Entre les deux, entre le scientifique et l’individu, toute une panoplie de filtres peuvent être déployés par des acteurs qui veulent établir un contrôle entre l’information disponible publiquement et celle reçue par les individus (verrous verticaux). Ces filtres varient autant en termes de position dans l’organisation des systèmes spatiotemporels que de leur dynamisme évolutif. Deux verrous supplémentaires, ceux-là ancrés dans la longue durée (temps) et sur des espaces plus vastes, contribuent à produire des filtres, parfois très fins. Il s’agit des langues et des cultures.

Des verrous socioculturels I : le verrou langagier

Les langues sont l’outil de base pour accéder à l’information et aux savoirs. Une langue vivante est « à la fois produit et activité » (Raffestin, 1980, p. 89). Quelles qu’elles soient, « d’abord le moyen de mettre en scène le spectacle du pouvoir » (Raffestin, 1980, p. 90), elles sont aussi un enjeu et un instrument de pouvoir, non pas parce qu’elles peuvent être appropriées, mais parce qu’elles peuvent être manipulées (Raffestin, 1980, p. 97). D’un point de vue citoyen et de réduction des inégalités, c’est surtout la question de la disponibilité inégale de l’information qui constitue l’enjeu : disponibilité en amont (producteurs d’information) et en aval (récepteurs), mais aussi la présence de filtres qui ne laissent pas passer toute l’information de l’amont vers l’aval ou de l’aval vers l’amont (tableau 1), des verrous verticaux. Bref, « la classe dominante s’approprie et contrôle, par ses codes, la production, la circulation et l’interprétation des messages (14) » (Rossi-Landi, 1973, p. 56, cité dans Raffestin, 1980, pp. 92-93). De ce point de vue, la première inégalité a émergé entre les ainés et les plus jeunes, les premiers possédant l’information et l’expérience (Bookchin, 1993) ; puis éventuellement, ce furent les inégalités entre la ville et la campagne : la première a imposé à la seconde son mode d’échange économique, et avec lui, son mode d’échange linguistique (Raffestin, 1980, p. 92). Une langue dominante devient ainsi, volontairement ou non, un outil de colonisation.

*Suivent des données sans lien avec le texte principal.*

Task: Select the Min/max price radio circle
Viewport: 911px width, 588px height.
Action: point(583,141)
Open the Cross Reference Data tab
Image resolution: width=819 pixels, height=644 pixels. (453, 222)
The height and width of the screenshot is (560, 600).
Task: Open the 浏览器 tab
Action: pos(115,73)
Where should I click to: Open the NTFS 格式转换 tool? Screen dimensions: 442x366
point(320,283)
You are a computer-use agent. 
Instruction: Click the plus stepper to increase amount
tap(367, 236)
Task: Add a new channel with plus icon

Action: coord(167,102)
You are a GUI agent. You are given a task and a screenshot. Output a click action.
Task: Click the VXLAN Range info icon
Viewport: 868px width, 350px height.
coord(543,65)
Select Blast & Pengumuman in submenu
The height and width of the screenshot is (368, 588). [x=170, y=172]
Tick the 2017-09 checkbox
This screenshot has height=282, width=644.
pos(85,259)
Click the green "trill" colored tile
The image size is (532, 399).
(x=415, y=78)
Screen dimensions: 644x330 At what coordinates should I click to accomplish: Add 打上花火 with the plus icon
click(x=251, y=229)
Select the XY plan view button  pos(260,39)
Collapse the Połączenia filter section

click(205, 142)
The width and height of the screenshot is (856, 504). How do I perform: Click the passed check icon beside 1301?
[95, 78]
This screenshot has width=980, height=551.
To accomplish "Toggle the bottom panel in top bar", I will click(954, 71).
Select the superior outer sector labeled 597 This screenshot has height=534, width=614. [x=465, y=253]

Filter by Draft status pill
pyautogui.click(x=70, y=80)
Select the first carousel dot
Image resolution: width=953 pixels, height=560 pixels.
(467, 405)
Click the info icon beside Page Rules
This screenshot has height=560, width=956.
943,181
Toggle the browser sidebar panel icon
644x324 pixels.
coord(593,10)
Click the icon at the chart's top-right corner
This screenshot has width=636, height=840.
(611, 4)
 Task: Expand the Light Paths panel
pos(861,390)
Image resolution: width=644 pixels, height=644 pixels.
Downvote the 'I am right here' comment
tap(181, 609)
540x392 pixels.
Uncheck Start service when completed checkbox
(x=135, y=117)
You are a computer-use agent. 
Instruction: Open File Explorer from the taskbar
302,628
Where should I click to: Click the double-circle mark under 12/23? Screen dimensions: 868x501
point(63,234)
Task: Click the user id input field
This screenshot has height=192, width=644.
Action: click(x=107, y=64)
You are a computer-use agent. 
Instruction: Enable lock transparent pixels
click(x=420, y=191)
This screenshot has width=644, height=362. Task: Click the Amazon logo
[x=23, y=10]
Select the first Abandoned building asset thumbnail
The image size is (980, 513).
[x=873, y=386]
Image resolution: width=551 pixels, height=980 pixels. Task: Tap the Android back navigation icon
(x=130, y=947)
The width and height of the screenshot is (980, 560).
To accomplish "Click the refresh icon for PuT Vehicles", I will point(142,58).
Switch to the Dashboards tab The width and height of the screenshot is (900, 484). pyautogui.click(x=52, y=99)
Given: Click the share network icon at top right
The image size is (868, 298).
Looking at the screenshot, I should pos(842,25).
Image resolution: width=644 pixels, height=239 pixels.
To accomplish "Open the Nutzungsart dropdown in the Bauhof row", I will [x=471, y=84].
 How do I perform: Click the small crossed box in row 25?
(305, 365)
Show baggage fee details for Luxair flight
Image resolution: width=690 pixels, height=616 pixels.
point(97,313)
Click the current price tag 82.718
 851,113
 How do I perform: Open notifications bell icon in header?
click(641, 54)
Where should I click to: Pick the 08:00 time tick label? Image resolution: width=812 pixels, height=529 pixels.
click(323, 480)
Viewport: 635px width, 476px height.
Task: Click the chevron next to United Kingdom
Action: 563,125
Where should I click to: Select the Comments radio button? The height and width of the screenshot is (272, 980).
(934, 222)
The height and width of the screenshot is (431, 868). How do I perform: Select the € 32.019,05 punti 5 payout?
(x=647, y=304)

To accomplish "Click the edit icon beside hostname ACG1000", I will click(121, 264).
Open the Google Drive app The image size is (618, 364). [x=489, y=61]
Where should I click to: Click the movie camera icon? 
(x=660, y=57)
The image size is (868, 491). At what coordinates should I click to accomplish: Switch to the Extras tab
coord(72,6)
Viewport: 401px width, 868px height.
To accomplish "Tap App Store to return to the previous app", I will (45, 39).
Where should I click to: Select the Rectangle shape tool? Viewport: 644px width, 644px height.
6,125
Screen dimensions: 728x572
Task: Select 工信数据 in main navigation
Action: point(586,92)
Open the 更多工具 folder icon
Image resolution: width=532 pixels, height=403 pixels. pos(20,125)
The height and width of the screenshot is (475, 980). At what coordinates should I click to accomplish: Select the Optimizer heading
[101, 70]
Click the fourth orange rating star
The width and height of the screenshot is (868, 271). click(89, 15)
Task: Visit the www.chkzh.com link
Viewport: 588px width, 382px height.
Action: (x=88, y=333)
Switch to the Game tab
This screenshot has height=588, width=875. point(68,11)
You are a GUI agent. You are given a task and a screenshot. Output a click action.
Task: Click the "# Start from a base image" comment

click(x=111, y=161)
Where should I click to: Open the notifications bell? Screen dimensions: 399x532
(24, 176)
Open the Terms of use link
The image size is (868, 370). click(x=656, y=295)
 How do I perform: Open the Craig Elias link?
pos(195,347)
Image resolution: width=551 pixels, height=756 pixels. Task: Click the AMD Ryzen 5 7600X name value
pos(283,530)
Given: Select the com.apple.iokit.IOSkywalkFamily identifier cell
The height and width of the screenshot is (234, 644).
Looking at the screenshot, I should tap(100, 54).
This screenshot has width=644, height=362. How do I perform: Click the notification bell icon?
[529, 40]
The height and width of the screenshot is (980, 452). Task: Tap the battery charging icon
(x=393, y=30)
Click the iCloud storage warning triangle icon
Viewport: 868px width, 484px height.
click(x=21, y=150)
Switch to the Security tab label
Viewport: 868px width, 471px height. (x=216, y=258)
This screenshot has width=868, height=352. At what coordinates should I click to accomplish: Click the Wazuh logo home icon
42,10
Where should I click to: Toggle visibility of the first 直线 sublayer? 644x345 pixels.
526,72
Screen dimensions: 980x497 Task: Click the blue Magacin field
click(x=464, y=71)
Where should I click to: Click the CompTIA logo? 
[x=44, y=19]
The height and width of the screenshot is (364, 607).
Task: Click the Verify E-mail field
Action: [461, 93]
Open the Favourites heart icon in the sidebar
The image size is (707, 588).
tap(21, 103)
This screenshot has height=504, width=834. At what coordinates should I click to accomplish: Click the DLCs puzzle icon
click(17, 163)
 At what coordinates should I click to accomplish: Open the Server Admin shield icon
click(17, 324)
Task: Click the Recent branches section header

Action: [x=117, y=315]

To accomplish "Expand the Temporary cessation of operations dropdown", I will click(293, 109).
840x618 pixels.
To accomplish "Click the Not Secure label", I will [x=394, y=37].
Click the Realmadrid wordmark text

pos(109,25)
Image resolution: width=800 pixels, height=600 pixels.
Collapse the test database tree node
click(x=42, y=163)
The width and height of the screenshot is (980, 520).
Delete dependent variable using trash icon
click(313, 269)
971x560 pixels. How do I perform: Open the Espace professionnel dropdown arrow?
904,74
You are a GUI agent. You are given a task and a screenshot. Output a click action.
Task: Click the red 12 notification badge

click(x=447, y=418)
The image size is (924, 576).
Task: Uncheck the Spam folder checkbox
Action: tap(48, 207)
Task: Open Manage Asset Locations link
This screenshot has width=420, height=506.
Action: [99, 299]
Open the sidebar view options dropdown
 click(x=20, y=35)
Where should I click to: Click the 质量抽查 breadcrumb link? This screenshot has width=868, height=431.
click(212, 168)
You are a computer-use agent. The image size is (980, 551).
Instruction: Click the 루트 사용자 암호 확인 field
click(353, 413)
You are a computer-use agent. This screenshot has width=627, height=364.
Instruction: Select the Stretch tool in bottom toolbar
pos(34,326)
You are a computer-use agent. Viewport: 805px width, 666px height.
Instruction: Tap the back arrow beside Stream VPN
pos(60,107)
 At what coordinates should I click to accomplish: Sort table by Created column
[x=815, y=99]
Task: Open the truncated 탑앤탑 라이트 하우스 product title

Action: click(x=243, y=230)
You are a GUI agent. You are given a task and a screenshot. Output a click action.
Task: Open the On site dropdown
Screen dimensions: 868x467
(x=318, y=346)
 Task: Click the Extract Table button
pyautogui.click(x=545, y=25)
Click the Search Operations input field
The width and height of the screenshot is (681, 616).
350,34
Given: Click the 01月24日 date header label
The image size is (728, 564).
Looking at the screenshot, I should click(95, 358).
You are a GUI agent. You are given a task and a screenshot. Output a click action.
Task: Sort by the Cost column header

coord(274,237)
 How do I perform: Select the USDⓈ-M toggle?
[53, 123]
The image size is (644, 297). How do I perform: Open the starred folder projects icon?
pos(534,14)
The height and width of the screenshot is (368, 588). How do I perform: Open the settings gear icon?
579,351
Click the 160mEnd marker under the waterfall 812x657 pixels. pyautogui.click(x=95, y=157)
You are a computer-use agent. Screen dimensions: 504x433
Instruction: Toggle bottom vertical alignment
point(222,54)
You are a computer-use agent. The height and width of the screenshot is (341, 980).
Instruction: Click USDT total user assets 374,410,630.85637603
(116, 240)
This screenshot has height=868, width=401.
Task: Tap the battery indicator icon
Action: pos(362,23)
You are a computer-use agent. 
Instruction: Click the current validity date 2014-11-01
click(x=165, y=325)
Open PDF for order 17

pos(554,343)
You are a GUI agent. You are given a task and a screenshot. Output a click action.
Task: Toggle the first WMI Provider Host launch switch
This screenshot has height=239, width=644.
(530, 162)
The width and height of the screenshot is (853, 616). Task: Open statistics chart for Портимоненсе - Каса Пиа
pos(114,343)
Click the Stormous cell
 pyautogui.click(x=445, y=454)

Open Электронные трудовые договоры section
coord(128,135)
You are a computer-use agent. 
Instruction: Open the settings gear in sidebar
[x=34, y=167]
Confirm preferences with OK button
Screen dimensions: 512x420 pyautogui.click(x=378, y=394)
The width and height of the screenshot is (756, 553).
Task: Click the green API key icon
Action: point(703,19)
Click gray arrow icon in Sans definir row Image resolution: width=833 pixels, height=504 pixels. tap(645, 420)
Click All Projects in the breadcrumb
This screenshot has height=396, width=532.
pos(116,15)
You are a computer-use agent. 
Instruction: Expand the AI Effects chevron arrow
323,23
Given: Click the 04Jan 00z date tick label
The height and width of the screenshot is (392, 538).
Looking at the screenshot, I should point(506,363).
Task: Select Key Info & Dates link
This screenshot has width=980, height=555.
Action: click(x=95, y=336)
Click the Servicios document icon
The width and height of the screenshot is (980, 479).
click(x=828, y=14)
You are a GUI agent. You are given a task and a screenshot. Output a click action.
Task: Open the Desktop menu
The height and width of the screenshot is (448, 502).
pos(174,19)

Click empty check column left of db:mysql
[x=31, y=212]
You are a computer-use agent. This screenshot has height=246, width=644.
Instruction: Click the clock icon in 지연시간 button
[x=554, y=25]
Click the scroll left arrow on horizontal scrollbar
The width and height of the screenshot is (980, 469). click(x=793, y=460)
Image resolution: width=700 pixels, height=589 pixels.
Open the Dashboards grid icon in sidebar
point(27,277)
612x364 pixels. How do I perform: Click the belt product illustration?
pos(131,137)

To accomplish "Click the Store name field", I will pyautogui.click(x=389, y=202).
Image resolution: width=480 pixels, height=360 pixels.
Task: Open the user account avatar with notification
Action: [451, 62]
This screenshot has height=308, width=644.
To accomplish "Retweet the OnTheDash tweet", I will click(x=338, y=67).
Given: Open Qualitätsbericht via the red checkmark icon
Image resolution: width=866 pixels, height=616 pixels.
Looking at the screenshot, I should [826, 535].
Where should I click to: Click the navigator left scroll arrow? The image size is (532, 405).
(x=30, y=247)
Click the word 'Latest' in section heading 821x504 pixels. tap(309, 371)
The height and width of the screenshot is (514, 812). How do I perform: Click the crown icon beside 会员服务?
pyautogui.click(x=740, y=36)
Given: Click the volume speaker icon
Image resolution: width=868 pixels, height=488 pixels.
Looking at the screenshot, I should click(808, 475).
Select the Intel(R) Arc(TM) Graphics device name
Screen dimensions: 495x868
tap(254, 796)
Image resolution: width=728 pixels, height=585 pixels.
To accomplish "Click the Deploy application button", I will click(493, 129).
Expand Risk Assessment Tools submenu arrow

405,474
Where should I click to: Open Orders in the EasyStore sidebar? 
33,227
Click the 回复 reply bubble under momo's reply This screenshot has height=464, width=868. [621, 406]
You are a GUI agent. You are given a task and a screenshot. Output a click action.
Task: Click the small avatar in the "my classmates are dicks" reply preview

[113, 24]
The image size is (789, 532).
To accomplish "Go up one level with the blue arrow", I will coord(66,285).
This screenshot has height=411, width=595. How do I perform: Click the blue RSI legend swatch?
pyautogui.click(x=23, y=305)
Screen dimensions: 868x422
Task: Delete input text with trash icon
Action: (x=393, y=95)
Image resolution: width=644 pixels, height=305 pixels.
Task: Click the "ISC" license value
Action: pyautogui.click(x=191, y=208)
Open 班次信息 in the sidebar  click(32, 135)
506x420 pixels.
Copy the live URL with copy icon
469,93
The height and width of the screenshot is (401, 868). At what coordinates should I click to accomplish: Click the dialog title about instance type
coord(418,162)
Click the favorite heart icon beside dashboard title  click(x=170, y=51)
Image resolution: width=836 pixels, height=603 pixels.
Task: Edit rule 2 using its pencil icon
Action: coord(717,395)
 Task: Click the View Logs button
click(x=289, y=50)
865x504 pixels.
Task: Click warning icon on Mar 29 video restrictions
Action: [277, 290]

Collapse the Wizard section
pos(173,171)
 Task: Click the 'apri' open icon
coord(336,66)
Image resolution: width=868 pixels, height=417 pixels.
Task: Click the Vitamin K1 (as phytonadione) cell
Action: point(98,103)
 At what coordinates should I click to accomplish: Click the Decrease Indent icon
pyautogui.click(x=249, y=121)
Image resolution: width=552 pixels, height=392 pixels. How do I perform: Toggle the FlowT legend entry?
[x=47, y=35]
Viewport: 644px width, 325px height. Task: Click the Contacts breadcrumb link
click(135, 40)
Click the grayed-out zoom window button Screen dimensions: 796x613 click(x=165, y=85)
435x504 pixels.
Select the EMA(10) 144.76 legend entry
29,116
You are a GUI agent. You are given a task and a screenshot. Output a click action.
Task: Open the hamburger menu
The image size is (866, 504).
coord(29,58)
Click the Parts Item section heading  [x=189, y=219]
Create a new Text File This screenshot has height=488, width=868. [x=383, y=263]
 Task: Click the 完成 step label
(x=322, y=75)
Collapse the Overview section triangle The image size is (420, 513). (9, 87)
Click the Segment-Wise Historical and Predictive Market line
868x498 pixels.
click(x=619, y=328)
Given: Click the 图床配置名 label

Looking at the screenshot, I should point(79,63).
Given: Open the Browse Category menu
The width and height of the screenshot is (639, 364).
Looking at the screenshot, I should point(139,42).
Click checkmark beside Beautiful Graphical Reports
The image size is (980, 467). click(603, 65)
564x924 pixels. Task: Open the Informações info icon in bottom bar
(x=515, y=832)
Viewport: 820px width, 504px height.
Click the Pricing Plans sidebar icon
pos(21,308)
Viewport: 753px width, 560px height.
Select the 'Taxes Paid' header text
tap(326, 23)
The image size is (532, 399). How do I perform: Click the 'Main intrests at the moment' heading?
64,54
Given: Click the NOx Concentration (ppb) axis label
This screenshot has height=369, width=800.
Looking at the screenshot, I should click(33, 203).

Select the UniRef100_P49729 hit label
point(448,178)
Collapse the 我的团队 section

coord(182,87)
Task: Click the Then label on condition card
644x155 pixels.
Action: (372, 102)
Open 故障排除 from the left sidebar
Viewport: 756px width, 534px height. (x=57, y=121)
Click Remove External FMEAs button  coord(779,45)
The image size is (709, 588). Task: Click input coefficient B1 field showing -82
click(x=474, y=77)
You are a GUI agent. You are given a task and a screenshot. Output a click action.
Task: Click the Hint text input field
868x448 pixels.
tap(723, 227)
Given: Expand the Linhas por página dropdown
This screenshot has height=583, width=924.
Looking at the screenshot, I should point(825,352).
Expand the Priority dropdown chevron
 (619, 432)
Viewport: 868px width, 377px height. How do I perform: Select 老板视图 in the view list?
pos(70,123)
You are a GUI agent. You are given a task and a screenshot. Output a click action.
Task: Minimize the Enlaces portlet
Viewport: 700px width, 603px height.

La connaissance en générale est produite dans toutes les langues et diffusée par toute une panoplie de créneaux : des parents vers les enfants (et inversement), entre voisins, amis, connaissances − des diffusions horizontales −, et cetera. Pour généraliser, on peut dire que l’accès aux connaissances dépend à la base des langues de diffusion et de réception. Pour chaque aire culturelle, Raffestin cite les travaux d’Henri Gobard (1976) pour décrire quatre types de langages : vernaculaire (local, spontané), véhiculaire (national ou régional), référentiaire (lié aux traditions culturelles), et mythique (lié au sacré) (Raffestin, 1980, p. 88). Et un « groupe dominant qui impose son mode de production impose aussi son langage, car la langue aussi est travail » (Raffestin, 1980, p. 89).

Pour notre intérêt sur les verrous, j’insiste sur deux questions en partie liées entre elles : la production scientifique, liée aux savoirs évoqués précédemment, et la vulgarisation. La première est plutôt de nature horizontale et concerne la langue de diffusion et d’échanges entre scientifiques ; la deuxième, plutôt verticale, est liée aux langues de transmission et de réception par le monde citoyen des connaissances produites dans le monde scientifique.

Au tournant des années 2000, environ 90 % de la production scientifique mondiale était en anglais, une part qui a gonflé à partir d’environ 50 % dans les années 1960, à une époque où le russe, l’allemand et le français concurrençaient en partie l’anglais (Langlais et EPRIST, 2020). Depuis 2020, c’est en chinois qu’on trouve le plus grand nombre de publications scientifiques annuellement (Barthélémy, 2020). Les inquiétudes sur le poids de l’anglais dans la production scientifique ne sont pas récentes (Fondin, 1979) et se mêlent à celles sur sa marchandisation et la quête d’une visibilité scientifique pour les chercheurs. « L’usage généralisé de l’anglais, même sur des publications portant sur des problématiques fondamentalement locales, restreint la circulation de l’information scientifique » (Langlais et EPRIST, 2020, p.1). Pour tenter de redonner de la valeur au multilinguisme scientifique, des chercheurs finlandais ont lancé en 2019 l’initiative d’Helsinki sur le multilinguisme dans la communication savante. En 2023, les signataires se comptent par centaines, individus et organisations[10]. Il est mieux connu aujourd’hui que la production scientifique dans les langues locales permet de meilleures interactions entre la société et le monde scientifique, ce qui bénéficie autant à la science qu’aux populations locales (Langlais et EPRIST, 2020). D’ailleurs, cela permet d’établir un lien avec la deuxième question évoquée au sujet de la langue : la transmission verticale.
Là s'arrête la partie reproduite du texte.